It's smaller than the pirate ships you might remember, and it leans on regular bricks instead of the big pre-molded hull pieces, so at first I missed the drama. Then the little octopus with its life-preserver eyes and the two proper female pirates got me, and I stopped comparing it to the past. If you want a playable pirate ship with three builds in one box and you're okay with it being cheerful rather than enormous, it's a lovely time.
Best for: Pirate-loving families who want three builds and real play value from one box
What it is
The Iconic Pirate Ship (31387) is the latest LEGO® set to fly the skull and crossbones, a 1,074-piece Creator 3-in-1 that landed in June 2026 for 109.99 US dollars.
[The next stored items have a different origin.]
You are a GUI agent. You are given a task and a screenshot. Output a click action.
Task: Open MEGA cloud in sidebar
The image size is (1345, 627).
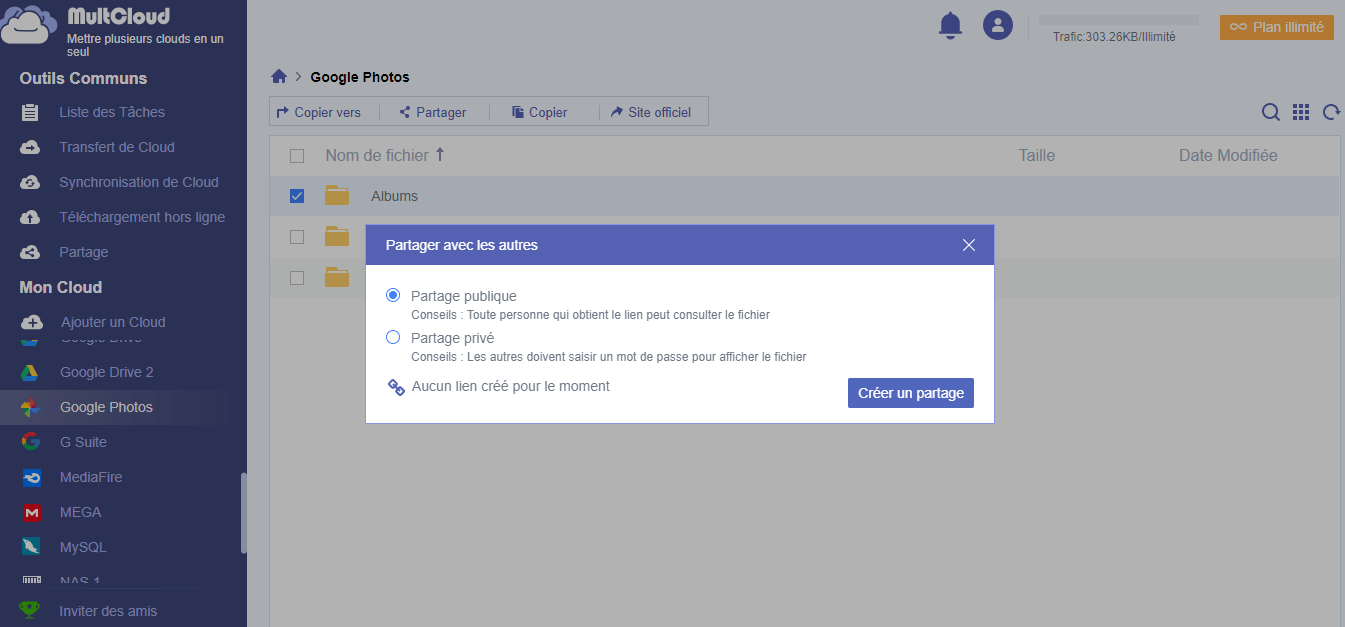pyautogui.click(x=80, y=512)
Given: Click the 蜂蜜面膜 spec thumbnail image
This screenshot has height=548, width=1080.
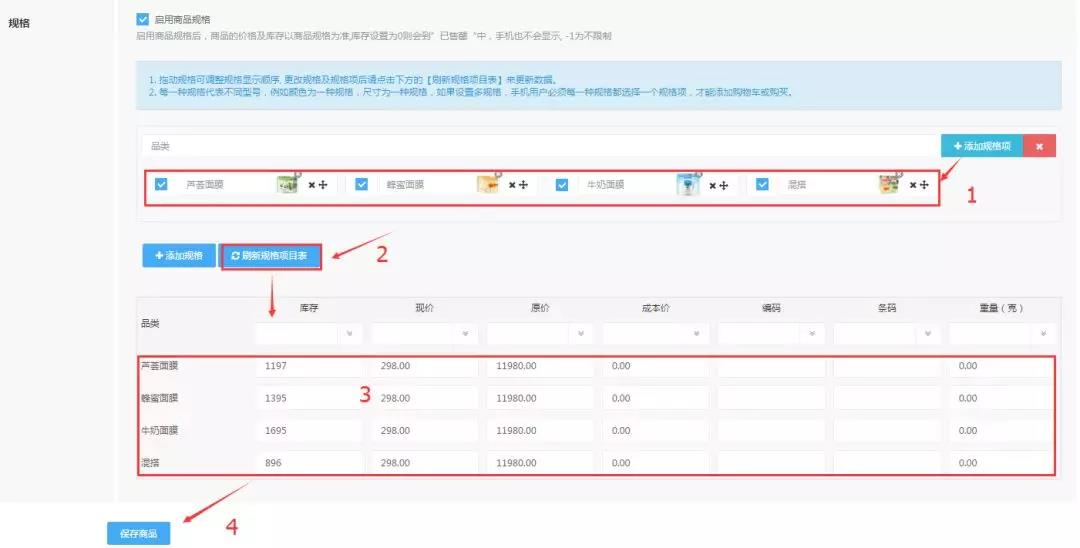Looking at the screenshot, I should point(488,185).

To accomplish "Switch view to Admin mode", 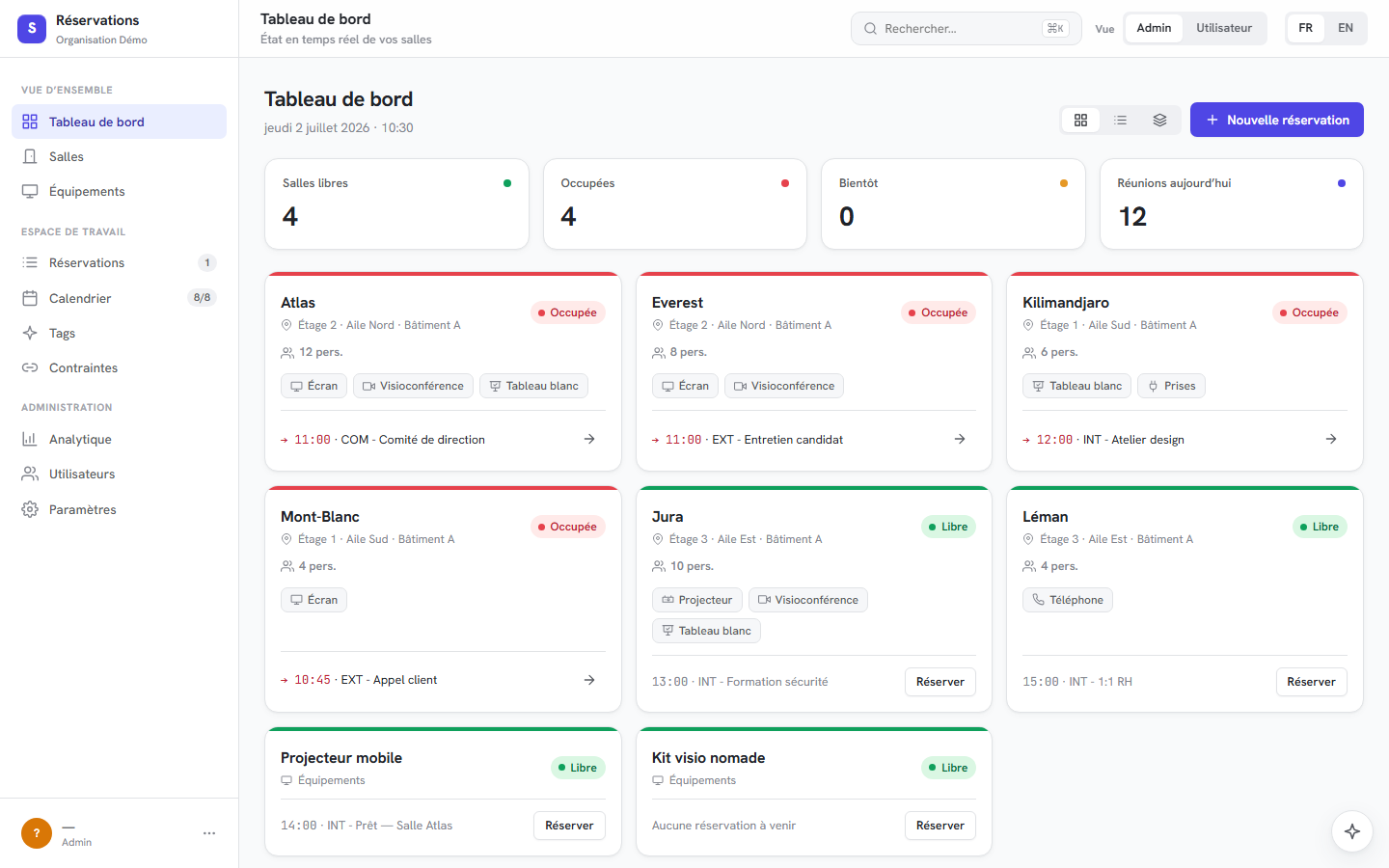I will (1154, 28).
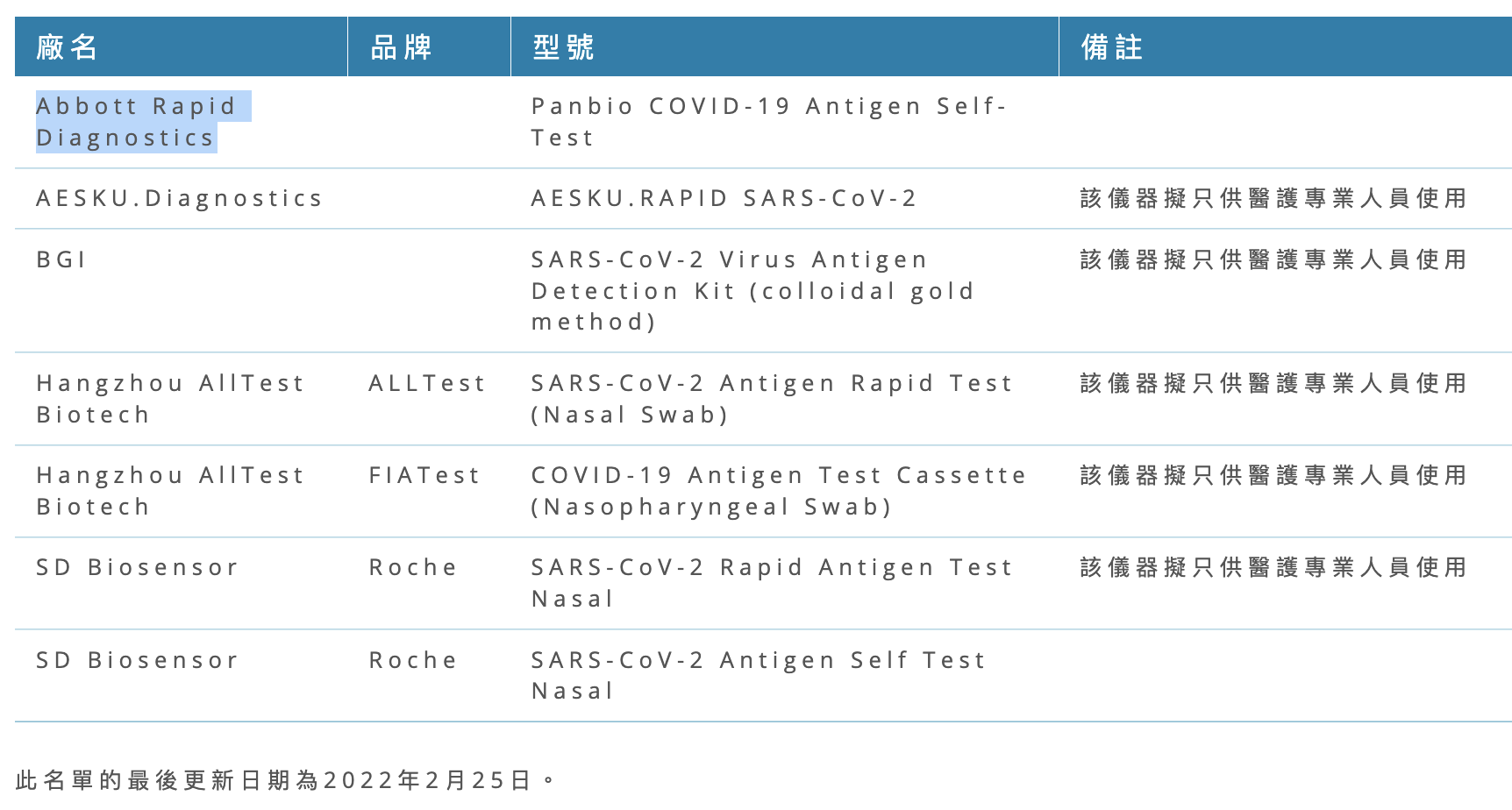Click Roche in the Antigen Self Test row
Screen dimensions: 1512x810
click(412, 660)
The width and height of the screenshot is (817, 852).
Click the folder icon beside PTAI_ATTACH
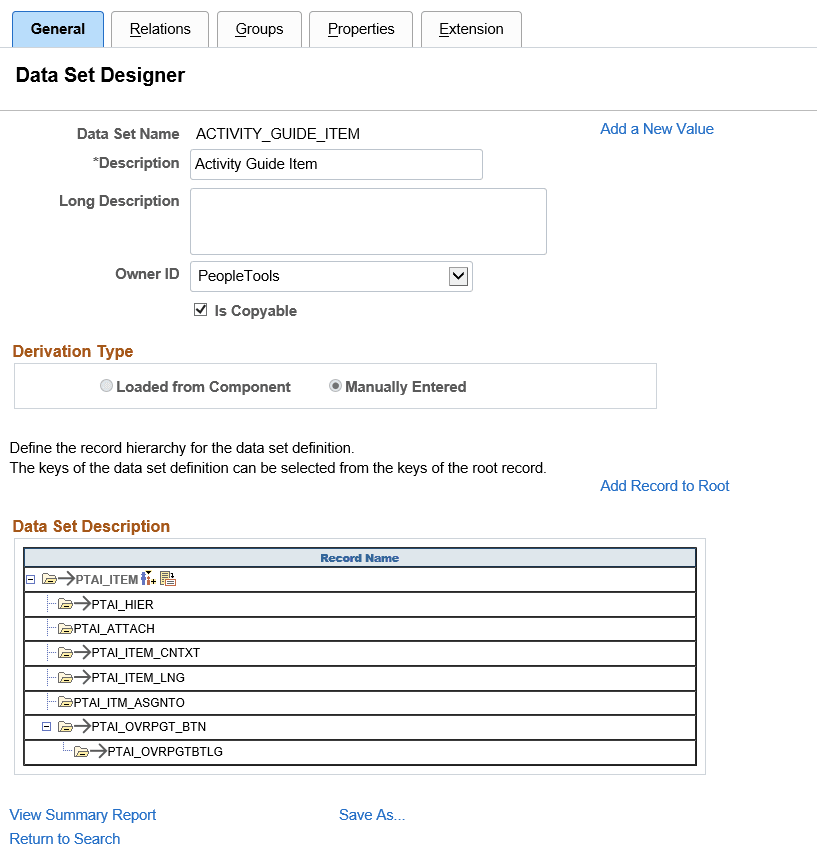63,628
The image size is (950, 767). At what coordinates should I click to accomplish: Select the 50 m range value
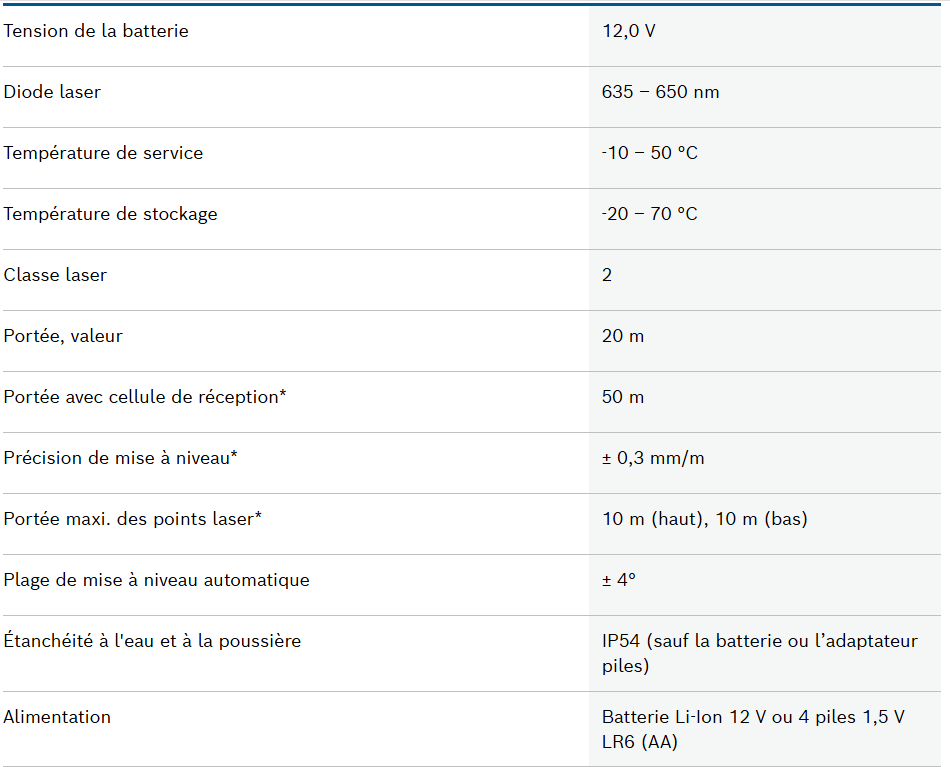623,397
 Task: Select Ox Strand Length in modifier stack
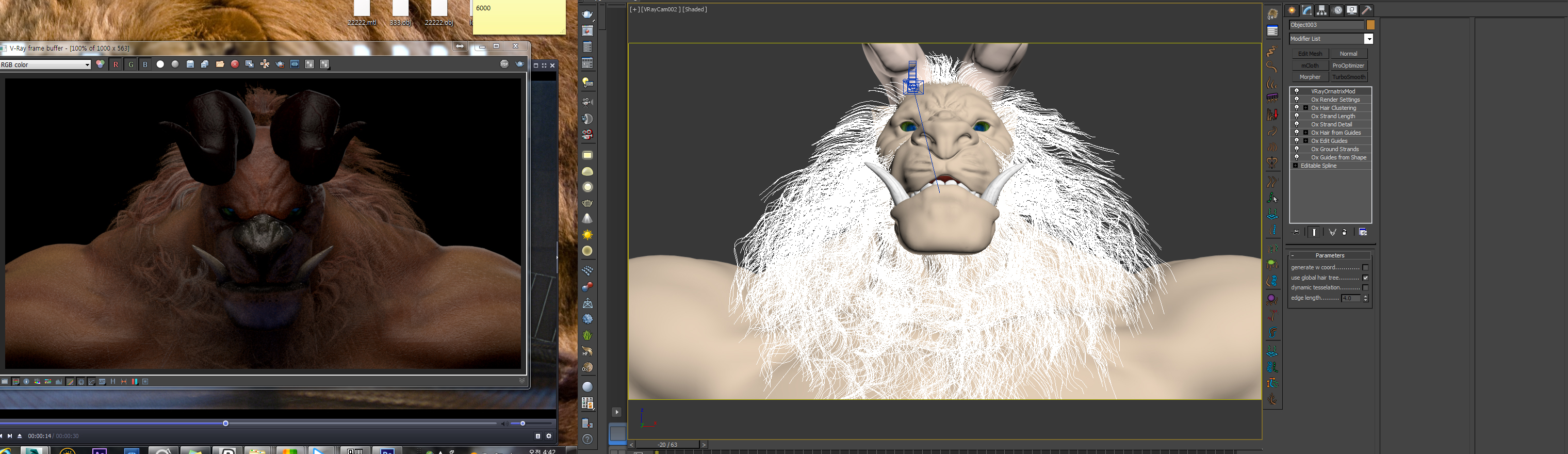pyautogui.click(x=1333, y=116)
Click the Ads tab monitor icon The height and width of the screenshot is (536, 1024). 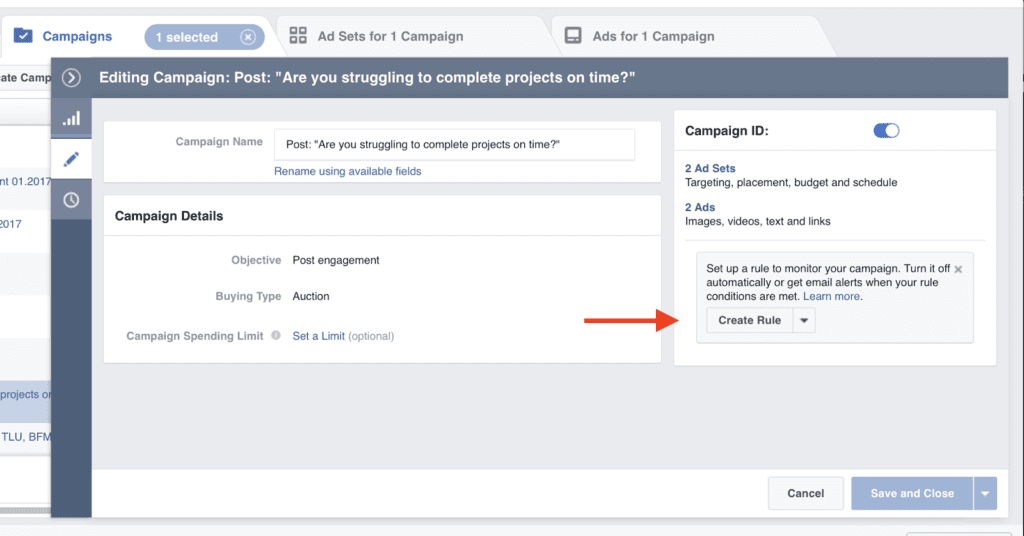[x=573, y=36]
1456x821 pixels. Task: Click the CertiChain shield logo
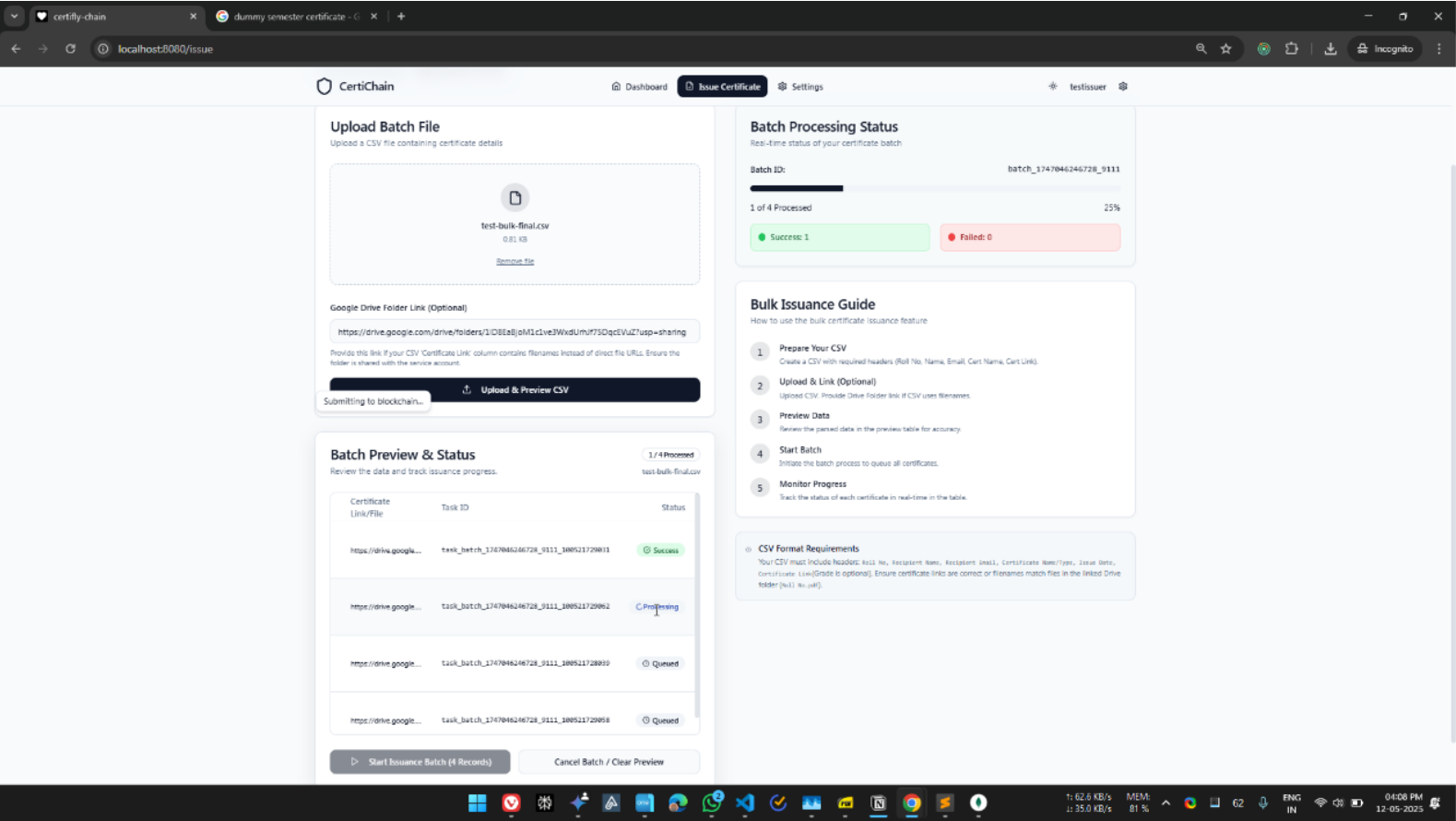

It's a follow-up to the much-loved 31109 Pirate Ship from 2020, and it arrives with a mission: give you a proper swashbuckling ship, plus two alternate builds, plus enough crew to actually play. The headline ship has an elegant tapering hull, a captain's cabin with walls that open up so you can reach inside, and a brick-built octopus lurking alongside. It's designed by Gregoire Germain, and you can feel the care in how the three hull sections click together and how much personality got packed into a fairly modest footprint.
The catch
Here's where I'll be straight with you. If you grew up with the big pirate ships, this one is smaller. The hull runs 13 studs wide and 43 studs long, which is a real step down from the older Pirates-theme giants, and the ship is even a touch smaller than the 31109 it replaces. LEGO also swapped a lot of the specialized parts you might expect. The masts are brick-built around Technic axles instead of dedicated mast pieces, the sails are plate-built mosaics with a skull design rather than cloth sails with rigging, and the colours are softer and more muted than the punchy older sets. There's no government crew to fight against either, so the conflict-play angle is gone. And because it's a 3-in-1, only one model exists at a time. When you want to rebuild into the lair or the twin ships, you'll spend a while digging for the right pieces, which is the usual Creator trade-off but worth knowing.
Who it's for
So who is this really for? If you love pirates and you want play value more than a display centerpiece, grab it without hesitation. Three builds from one box is genuinely good value, the five minifigures are the best part (two female pirates finally, a moustachioed captain with a peg leg, and a skeleton), and the mix-and-match printed torsos and faces mean kids can invent their own crew. If you were hoping for a massive, cloth-sailed, shelf-dominating galleon like the classics, this isn't that, and you might feel the shrink. But taken on its own terms as a cheerful, hands-on, rebuild-friendly pirate set, it's very good. The octopus alone, with those little life-preserver rings around trans-green dome eyes, made me grin. Come for the ship, stay for the crew, and don't compare it too hard to the ghosts of pirate ships past.
The parts story
What the build is actually like, and the pieces worth knowing about.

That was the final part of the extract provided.